Book Read Free

No Price Too High (Warp Marine Corps Book 2)

Page 22

by C. J. Carella


  “Nope. Just nope.”

  “I’m just not sure keeping the fighters in the Corps is a good idea, though. Much as I love the gun club, they might need their own branch of service.”

  “Anything’s better than bringing back the Air Farce,” Lisbeth said. “Now, turning the fighters over to the Navy makes some sense, and that’s probably what will end up happening.
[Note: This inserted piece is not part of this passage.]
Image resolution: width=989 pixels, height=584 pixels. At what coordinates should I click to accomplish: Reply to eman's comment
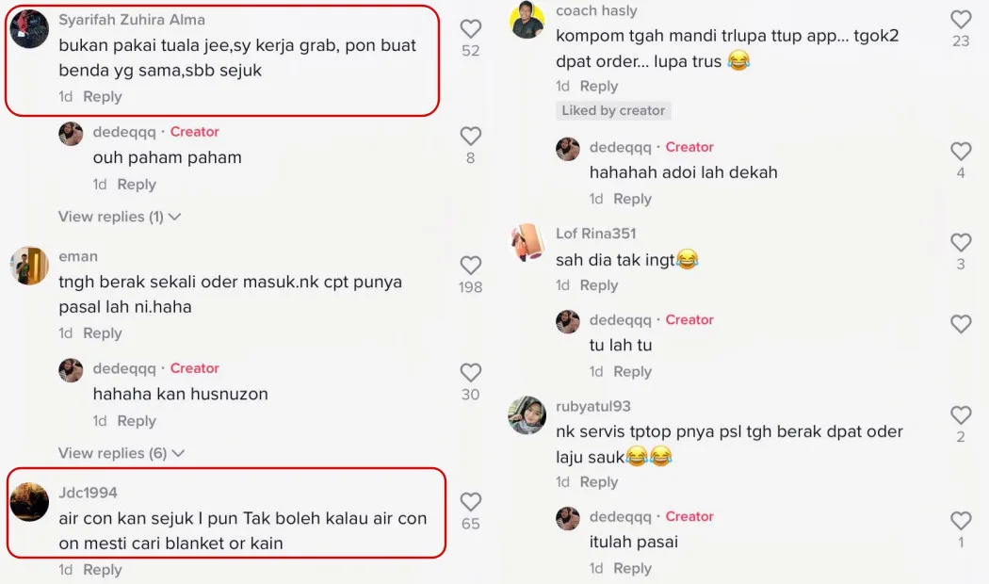pos(102,333)
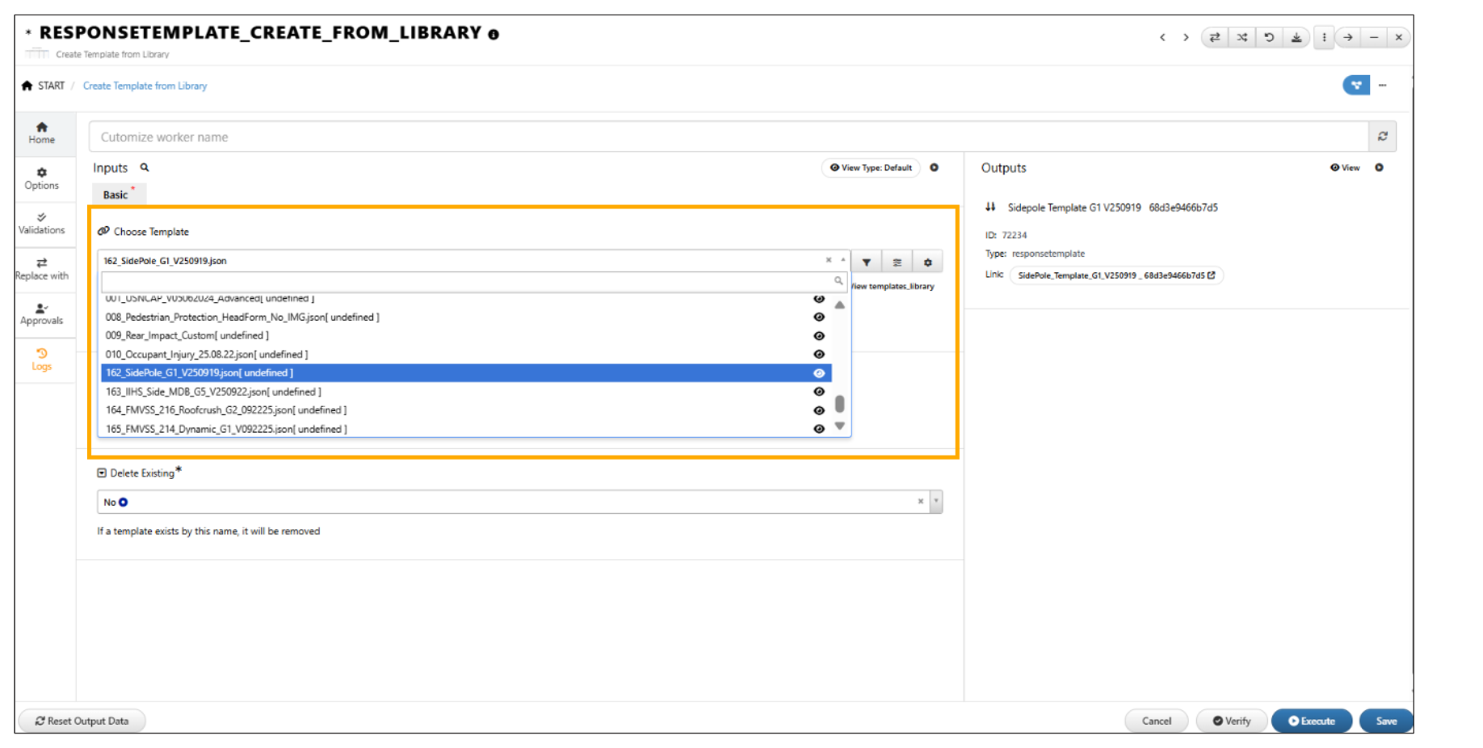Image resolution: width=1483 pixels, height=748 pixels.
Task: Open the View Type: Default selector
Action: point(871,168)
They are going to deploy from Navy ships, after all. But so do the Marines, either from shuttles or warp catapults, shudder, groan,” she finished mock-grimly.
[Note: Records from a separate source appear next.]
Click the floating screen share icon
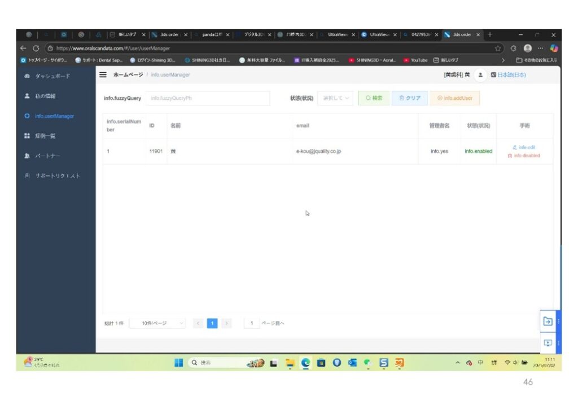The image size is (578, 400). pos(548,343)
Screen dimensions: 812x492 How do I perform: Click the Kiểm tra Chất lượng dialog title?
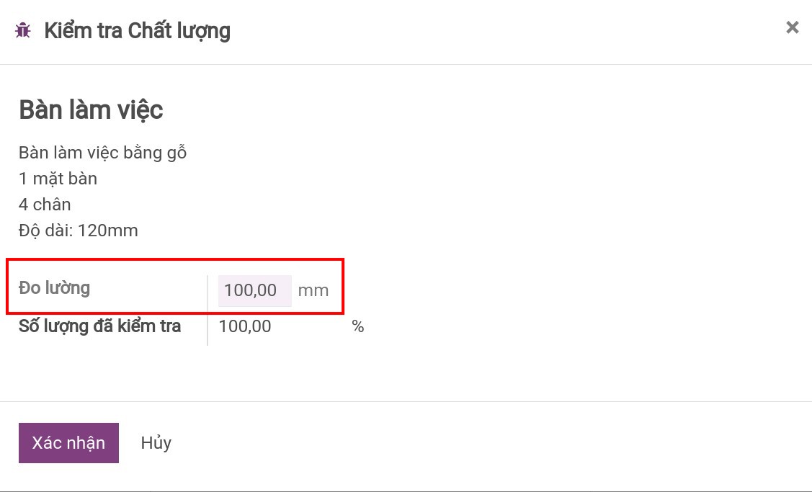pos(137,31)
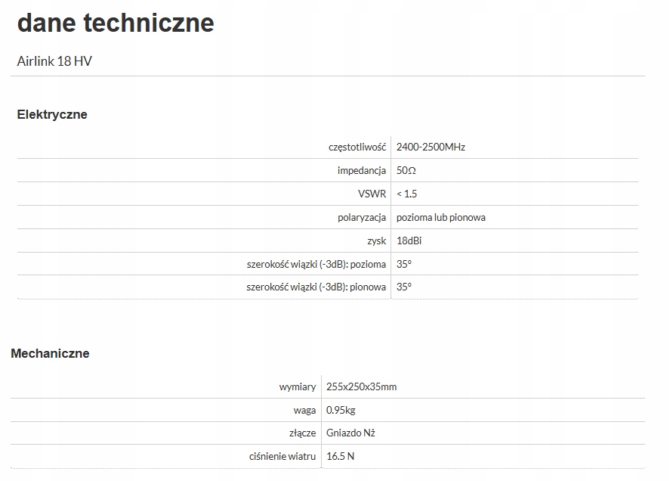This screenshot has width=670, height=481.
Task: Click the Elektryczne section heading
Action: pos(52,114)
  Fernando’ laugh at her last comment was a bit shaky. They’d all experienced more warp jumps in training than most Marines did in their entire careers, and the experience hadn’t improved one iota with practice, even with the newest batch of Mélange keeping them sane and alive through the process.

  “So anyways,” she went on. “Given that Marines are meant to conduct offensive operations off naval vessels, I would argue that there should have never been a Naval Air Force in the first place; it should have been the Marines’ show from the get-go. Well, except maybe for Search and Rescue or flying big wigs around or whatever. But the fighters and bombers should have always been under Marine control. Screw the bubbleheads.”

  “That’s funny, coming from a former bubblehead.”

  “Bah, I say. The Navy didn’t want me, and being a Marine suits me fine. Well, being Marine pilot, that is. I did my share of ground-pounding shit, and the 03s can keep that job. But I like being the skipper of my own little warship. If I screw up, the only one who pays the price will be little old me, instead of…”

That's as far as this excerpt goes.